Pablo García-López: “Sin los papeles secundarios, la ópera no existiría”
El tenor andaluz Pablo García-López se consolida como una de las voces prometedoras del panorama operístico europeo. Presente en escenarios de primer nivel como el Teatro Real, el Liceu o la Opéra de Lausanne, su carrera destaca por una elección artística poco convencional: alternar papeles protagonistas con roles de carácter, apostar por la zarzuela, el repertorio contemporáneo y el concierto.

Pablo García-López: “Existe la idea de que si no cantas Calaf no puedes brillar, y no es cierto”
El tenor andaluz Pablo García-López se ha consolidado como una de las voces más personales y reflexivas del panorama lírico europeo. Habitual en escenarios como el Teatro Real, el Gran Teatre del Liceu, la Opéra de Lausanne, la Opéra Royal de Wallonie-Liège o el Palau de les Arts Reina Sofía, su trayectoria se distingue por una elección consciente de repertorio y por una defensa firme de la diversidad artística frente a los caminos más previsibles de la profesión. En una reciente entrevista al medio digital OperaWire, el cantante ha hablado de su carrera y de lo ecléctico de sus elecciones de repertorio.
Su reciente participación en Iris de Pietro Mascagni en el Teatro Real le ha permitido añadir un ítem más en su carrera lírica, durante la cual ha formado parte de recuperaciones de títulos olvidados para el público general. Para el tenor, esta partitura “debería grabarse, con una generación joven que la haga suya y le dé una lectura fresca.”
Esta obra, raramente representada, sorprendió incluso a los propios intérpretes. “Es una partitura que casi nunca se hace y, hasta que no escuchas a la orquesta, no eres del todo consciente de su fuerza.” Para el tenor, la sonoridad de la obra posee “colores que recuerdan tanto a Turandot como a Cavalleria rusticana.”

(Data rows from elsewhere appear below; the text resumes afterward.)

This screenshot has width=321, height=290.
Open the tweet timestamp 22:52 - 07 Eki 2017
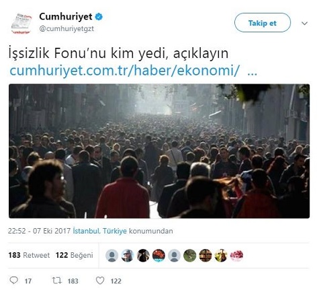tap(40, 231)
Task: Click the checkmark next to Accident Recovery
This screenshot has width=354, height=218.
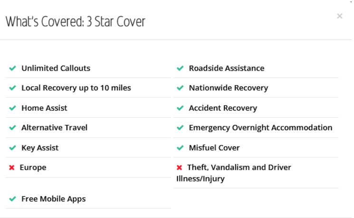Action: click(180, 108)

Formado en Salzburgo, el tenor reconoce que su identidad artística se forjó lejos de etiquetas rígidas. Sin embargo, el lied y el concierto han marcado profundamente su carrera, indicando que, gracias a estas experiencias, siempre ha necesitado “entender intelectualmente la música para poder expresarla.”
Ese enfoque que rompe con los estilos y géneros del mundo de la lírica le ha permitido transitar con naturalidad desde el repertorio barroco y clásico hasta la música contemporánea, pasando por Mozart, Haydn o Philip Glass, sin renunciar a papeles menos habituales dentro del gran repertorio operístico.

El tenor Pablo García-López en la ópera Don Juan no existe, de Helena Cánovas
Lejos de obsesionarse con los roles protagonistas, García-López ha encontrado en los papeles de carácter un espacio de plenitud artística. “Existe la idea de que si no cantas Calaf no puedes brillar, y no es cierto. Sin los papeles secundarios, la ópera no existiría”, afirma el cantante. El tenor reivindica a los grandes especialistas en este tipo de roles como auténticos pilares del género: “Hay comprimarios que son una escuela en sí mismos. Son músicos extraordinarios y sostienen el edificio dramático de una ópera.”
La zarzuela ocupa también un lugar destacado en su carrera, aunque con un enfoque cuidadosamente elegido. “Es un repertorio muy especial, que habla de quiénes somos. Cantarlo es una responsabilidad enorme.” Producciones como El caserío o Doña Francisquita en escenarios internacionales han reforzado su convicción de que el género puede y debe proyectarse más allá de España, señalando que en estos entornos “no existen tantos prejuicios sobre qué tipo de voz debe cantar zarzuela, y eso abre posibilidades muy interesantes.”
Esta temporada, el tenor combina recitales, conciertos sinfónicos y producciones operísticas como Falstaff y Turandot. Ese equilibrio responde a una decisión clara desde el inicio de su carrera, señalando que “siempre quise que mi actividad fuera aproximadamente un 60% ópera y un 40% concierto. El recital me permite asumir toda la identidad artística de una noche, explorar y arriesgar.” Para él, el concierto es también un espacio de reflexión, un entorno donde encuentra “algo muy intelectual que me da energía para volver a la ópera.”
Mirando al futuro, García-López continúa defendiendo una carrera construida desde la honestidad y la curiosidad musical. “No quiero que me encasillen. Sé qué puedo hacer con mi voz y prefiero proyectos que me estimulen artística y humanamente”, afirma.